Meister hatte auch Florent Muslija gebracht. Der Offensivspieler, aus dem eigenen Nachwuchs in den Profikader befördert, war erst vor wenigen Tagen 19 Jahre alt geworden. Am Freitag zog er energisch in den Strafraum und ging nach einem Zweikampf mit Steffen Tigges zu Boden. Den Elfmeter verwandelte Anton Fink souverän zum 2:2 (74.). „Ich habe den Kontakt mitgenommen“, berichtete Muslija später über das Elfmeterfoul. Er klang dabei wie ein alter Hase, grinste aber schelmisch wie ein Lausbub.

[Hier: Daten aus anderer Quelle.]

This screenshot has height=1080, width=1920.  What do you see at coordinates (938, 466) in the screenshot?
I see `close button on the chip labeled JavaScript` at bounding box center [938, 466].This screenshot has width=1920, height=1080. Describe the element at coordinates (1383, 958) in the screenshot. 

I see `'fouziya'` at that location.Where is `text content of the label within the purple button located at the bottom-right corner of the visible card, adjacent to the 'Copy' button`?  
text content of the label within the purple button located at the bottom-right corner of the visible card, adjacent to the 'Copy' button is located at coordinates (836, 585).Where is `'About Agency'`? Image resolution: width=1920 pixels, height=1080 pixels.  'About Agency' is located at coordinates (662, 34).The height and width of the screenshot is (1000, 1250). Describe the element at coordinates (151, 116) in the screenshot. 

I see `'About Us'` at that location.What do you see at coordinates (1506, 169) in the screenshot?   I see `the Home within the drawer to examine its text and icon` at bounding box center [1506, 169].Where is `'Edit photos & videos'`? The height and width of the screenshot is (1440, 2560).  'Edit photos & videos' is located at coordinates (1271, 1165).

Fast hätte der Karlsruher Trainer noch mehr richtig gemacht. Doch Fabian Schleusener rutschte Sekunden nach seiner Einwechslung im Strafraum haarscharf an einer Hereingabe des starken Matthias Bader vorbei. „Wenn wir die dritte Nuss machen, ist das vielleicht zu viel des Guten“, gestand Meister. Dabei dachte er wohl auch an die erste Halbzeit, die aus Karlsruher Sicht unterirdisch war – vorsichtig gesagt. Kein Mut, kein Zweikampfverhalten, kein geordneter Spielaufbau, dazu defensive Aussetzer. Hätte Osnabrück mehr als die beiden Treffer durch Jules Reimerink (12.) und Tim Danneberg (38.) gemacht, hätte sich der KSC nicht beschweren dürfen. „Wir waren sehr nervös“, gestand später mit Anton Fink ausgerechnet ein Routinier ein. Dominik Stroh-Engel brachte es kurz auf den Punkt: „Die erste Halbzeit war für’n hohlen Zahn.“

Warum die Mannschaft so unentschlossen und mutlos agierte, konnte auch der Trainer nicht sagen. „Ich kann und muss nicht alles erklären“, sagte Meister und konzentrierte sich lieber auf den zweiten Durchgang. „Die zweite Halbzeit macht mich umso stolzer. Ich nehme viel Positives mit.“

Kühnes Aufstiegsversprechen

Das gilt auch für die Spieler. Dominik Stroh-Engel, dem schlicht auch Spielpraxis fehlt – vergangene Saison stand er ganze 42 Minuten für den SV Darmstadt auf dem Feld – versprach dennoch: „Wir steigen auf. Wir versprechen es.“ Dazu will der Stürmer weiter Tore beisteuern. Damit sein Trainer viele Nüsse zählen kann.